◆ WHAT YOU WILL DO
Pull out the rows from the line containing "Find the location of a particular element. This" through the line containing "center [268, 452].", and copy them without any changes.

** SUPPLIED DATA follows **

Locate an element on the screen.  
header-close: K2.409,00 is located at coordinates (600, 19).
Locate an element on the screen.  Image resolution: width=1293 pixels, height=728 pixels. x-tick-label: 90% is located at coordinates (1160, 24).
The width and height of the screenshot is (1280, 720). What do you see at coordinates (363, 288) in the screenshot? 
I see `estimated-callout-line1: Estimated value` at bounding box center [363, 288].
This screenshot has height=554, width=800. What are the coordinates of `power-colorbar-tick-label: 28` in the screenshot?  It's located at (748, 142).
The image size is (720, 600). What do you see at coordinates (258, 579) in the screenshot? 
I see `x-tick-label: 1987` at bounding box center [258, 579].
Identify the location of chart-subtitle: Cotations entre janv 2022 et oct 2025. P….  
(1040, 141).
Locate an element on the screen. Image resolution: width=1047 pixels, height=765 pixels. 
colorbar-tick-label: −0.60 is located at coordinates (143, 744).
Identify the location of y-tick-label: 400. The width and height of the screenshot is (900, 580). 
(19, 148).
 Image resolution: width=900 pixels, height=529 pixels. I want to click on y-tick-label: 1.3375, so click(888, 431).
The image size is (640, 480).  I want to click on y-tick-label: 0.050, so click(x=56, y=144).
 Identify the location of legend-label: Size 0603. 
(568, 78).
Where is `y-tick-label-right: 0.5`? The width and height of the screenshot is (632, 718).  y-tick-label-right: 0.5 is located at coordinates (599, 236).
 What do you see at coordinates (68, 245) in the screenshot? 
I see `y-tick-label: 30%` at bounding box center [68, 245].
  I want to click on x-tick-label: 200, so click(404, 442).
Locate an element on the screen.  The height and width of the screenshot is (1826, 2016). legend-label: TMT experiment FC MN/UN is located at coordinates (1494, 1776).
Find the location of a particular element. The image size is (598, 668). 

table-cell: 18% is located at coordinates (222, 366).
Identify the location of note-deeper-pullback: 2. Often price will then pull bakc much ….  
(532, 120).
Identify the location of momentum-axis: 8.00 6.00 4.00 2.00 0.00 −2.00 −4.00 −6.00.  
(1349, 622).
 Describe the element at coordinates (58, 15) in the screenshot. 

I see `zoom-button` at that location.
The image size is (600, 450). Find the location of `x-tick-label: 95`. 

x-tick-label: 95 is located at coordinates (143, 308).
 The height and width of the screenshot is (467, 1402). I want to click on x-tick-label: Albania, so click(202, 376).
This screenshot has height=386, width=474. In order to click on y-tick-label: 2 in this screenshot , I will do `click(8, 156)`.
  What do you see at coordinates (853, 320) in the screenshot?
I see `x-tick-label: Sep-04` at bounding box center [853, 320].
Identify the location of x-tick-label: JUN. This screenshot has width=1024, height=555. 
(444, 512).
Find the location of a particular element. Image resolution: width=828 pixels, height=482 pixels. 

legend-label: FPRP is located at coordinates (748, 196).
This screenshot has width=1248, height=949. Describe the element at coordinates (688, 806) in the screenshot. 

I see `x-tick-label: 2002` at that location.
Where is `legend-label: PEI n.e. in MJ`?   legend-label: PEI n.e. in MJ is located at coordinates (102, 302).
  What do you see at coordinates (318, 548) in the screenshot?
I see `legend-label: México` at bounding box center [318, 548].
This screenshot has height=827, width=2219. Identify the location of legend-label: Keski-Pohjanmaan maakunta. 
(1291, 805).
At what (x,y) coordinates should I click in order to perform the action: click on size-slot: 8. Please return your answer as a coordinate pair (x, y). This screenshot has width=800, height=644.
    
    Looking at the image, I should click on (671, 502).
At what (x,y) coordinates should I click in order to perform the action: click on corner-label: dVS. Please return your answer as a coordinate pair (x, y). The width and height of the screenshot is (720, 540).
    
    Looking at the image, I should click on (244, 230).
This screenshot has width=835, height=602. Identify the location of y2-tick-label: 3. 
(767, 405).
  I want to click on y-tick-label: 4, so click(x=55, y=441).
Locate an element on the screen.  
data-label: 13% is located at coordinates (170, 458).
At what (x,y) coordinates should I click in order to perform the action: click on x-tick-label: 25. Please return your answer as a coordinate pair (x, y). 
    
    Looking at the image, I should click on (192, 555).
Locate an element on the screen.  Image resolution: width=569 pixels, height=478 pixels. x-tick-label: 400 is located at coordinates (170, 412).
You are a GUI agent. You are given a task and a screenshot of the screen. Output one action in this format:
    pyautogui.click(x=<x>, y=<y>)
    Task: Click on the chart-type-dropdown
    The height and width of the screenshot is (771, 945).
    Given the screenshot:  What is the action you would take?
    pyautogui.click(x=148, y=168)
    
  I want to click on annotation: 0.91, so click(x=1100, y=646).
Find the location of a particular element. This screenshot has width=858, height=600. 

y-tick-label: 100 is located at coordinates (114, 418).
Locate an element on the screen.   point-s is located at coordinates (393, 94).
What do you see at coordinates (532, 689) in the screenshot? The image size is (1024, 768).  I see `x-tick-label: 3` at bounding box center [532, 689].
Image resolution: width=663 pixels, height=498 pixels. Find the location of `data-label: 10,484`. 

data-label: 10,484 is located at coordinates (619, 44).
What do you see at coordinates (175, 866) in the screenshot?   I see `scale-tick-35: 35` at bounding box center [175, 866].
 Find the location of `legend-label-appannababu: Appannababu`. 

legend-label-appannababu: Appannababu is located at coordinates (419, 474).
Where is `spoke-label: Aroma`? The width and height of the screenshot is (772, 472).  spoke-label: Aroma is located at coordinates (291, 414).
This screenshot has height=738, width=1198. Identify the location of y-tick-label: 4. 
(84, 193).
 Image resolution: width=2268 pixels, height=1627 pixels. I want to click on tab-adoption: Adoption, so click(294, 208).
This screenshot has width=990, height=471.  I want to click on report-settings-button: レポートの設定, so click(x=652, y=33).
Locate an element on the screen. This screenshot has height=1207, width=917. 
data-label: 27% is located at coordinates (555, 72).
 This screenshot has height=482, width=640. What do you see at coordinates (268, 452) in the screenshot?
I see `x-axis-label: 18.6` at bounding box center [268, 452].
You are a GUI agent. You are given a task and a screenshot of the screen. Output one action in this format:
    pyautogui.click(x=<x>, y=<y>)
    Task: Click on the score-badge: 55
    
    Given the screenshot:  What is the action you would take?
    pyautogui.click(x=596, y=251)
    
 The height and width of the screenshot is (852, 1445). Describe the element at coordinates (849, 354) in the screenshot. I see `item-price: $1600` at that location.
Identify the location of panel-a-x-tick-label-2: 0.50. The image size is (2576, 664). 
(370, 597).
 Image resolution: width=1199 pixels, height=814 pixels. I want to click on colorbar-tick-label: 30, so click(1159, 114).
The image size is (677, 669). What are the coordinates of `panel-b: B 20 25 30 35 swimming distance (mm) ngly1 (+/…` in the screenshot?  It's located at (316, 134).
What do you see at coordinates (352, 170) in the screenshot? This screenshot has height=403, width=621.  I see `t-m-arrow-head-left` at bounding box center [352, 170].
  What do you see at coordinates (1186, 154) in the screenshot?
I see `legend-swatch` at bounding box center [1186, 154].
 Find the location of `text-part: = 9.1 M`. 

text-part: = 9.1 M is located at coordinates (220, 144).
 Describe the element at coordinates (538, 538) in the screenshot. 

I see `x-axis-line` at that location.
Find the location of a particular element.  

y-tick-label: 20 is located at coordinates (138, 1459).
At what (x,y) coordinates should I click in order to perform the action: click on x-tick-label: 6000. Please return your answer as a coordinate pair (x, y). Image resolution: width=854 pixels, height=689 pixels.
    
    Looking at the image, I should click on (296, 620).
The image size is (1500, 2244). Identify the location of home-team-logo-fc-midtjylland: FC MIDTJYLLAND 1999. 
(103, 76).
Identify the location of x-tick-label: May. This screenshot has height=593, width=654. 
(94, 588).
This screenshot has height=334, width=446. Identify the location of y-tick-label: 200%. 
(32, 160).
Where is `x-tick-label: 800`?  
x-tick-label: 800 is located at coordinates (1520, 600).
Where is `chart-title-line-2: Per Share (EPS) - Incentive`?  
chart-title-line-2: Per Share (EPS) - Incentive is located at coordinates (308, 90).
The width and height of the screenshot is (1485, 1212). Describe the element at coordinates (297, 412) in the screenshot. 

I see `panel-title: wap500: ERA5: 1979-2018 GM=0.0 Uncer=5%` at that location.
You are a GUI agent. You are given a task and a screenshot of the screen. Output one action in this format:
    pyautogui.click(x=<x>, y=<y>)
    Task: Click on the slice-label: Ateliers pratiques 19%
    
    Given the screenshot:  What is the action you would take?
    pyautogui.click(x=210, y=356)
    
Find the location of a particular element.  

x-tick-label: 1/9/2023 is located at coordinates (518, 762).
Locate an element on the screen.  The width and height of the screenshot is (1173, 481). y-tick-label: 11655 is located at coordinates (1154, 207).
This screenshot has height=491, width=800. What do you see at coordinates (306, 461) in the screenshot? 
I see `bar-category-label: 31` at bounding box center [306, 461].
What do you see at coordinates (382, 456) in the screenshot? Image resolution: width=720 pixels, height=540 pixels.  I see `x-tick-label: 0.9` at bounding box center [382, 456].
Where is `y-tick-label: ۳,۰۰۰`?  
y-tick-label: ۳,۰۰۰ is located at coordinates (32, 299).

** End of SUPPLIED DATA **

◆ WRITTEN SOLUTION
Find the location of a particular element. This screenshot has width=858, height=600. 

y-tick-label: 100 is located at coordinates (114, 418).
Locate an element on the screen.   point-s is located at coordinates (393, 94).
What do you see at coordinates (532, 689) in the screenshot? The image size is (1024, 768).  I see `x-tick-label: 3` at bounding box center [532, 689].
Image resolution: width=663 pixels, height=498 pixels. Find the location of `data-label: 10,484`. 

data-label: 10,484 is located at coordinates (619, 44).
What do you see at coordinates (175, 866) in the screenshot?   I see `scale-tick-35: 35` at bounding box center [175, 866].
 Find the location of `legend-label-appannababu: Appannababu`. 

legend-label-appannababu: Appannababu is located at coordinates (419, 474).
Where is `spoke-label: Aroma`? The width and height of the screenshot is (772, 472).  spoke-label: Aroma is located at coordinates (291, 414).
This screenshot has height=738, width=1198. Identify the location of y-tick-label: 4. 
(84, 193).
 Image resolution: width=2268 pixels, height=1627 pixels. I want to click on tab-adoption: Adoption, so click(294, 208).
This screenshot has width=990, height=471.  I want to click on report-settings-button: レポートの設定, so click(x=652, y=33).
Locate an element on the screen. This screenshot has height=1207, width=917. 
data-label: 27% is located at coordinates (555, 72).
 This screenshot has height=482, width=640. What do you see at coordinates (268, 452) in the screenshot?
I see `x-axis-label: 18.6` at bounding box center [268, 452].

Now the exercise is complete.